::: Raw data

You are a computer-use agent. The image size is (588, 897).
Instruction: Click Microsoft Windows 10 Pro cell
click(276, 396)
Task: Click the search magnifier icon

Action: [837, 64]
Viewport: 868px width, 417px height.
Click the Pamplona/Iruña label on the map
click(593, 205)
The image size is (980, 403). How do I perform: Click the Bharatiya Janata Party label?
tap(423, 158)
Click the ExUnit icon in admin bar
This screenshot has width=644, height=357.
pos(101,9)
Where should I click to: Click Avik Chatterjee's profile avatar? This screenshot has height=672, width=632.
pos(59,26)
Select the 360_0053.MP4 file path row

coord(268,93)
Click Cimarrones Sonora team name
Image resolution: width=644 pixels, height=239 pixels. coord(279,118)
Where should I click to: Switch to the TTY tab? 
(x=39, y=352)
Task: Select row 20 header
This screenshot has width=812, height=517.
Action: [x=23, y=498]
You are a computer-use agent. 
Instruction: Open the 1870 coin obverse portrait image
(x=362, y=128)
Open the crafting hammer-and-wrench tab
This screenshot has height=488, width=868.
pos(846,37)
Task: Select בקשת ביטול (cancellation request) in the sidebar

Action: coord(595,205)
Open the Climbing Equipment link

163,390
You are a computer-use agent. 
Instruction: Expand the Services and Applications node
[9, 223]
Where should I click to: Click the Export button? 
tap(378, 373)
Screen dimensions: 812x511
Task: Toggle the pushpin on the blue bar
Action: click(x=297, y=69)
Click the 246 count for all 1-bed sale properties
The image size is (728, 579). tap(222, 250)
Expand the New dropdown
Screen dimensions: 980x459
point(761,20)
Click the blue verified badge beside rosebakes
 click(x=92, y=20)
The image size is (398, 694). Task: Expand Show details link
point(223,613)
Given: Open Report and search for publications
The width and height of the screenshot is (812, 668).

::::::

Task requirements: Repeat exactly the lines of the data from the first one through the line with "Task: Select row 20 header", both of them included.

Solution for this exercise:
You are a computer-use agent. The image size is (588, 897).
Instruction: Click Microsoft Windows 10 Pro cell
click(276, 396)
Task: Click the search magnifier icon

Action: [837, 64]
Viewport: 868px width, 417px height.
Click the Pamplona/Iruña label on the map
click(593, 205)
The image size is (980, 403). How do I perform: Click the Bharatiya Janata Party label?
tap(423, 158)
Click the ExUnit icon in admin bar
This screenshot has width=644, height=357.
pos(101,9)
Where should I click to: Click Avik Chatterjee's profile avatar? This screenshot has height=672, width=632.
pos(59,26)
Select the 360_0053.MP4 file path row

coord(268,93)
Click Cimarrones Sonora team name
Image resolution: width=644 pixels, height=239 pixels. coord(279,118)
Where should I click to: Switch to the TTY tab? 
(x=39, y=352)
Task: Select row 20 header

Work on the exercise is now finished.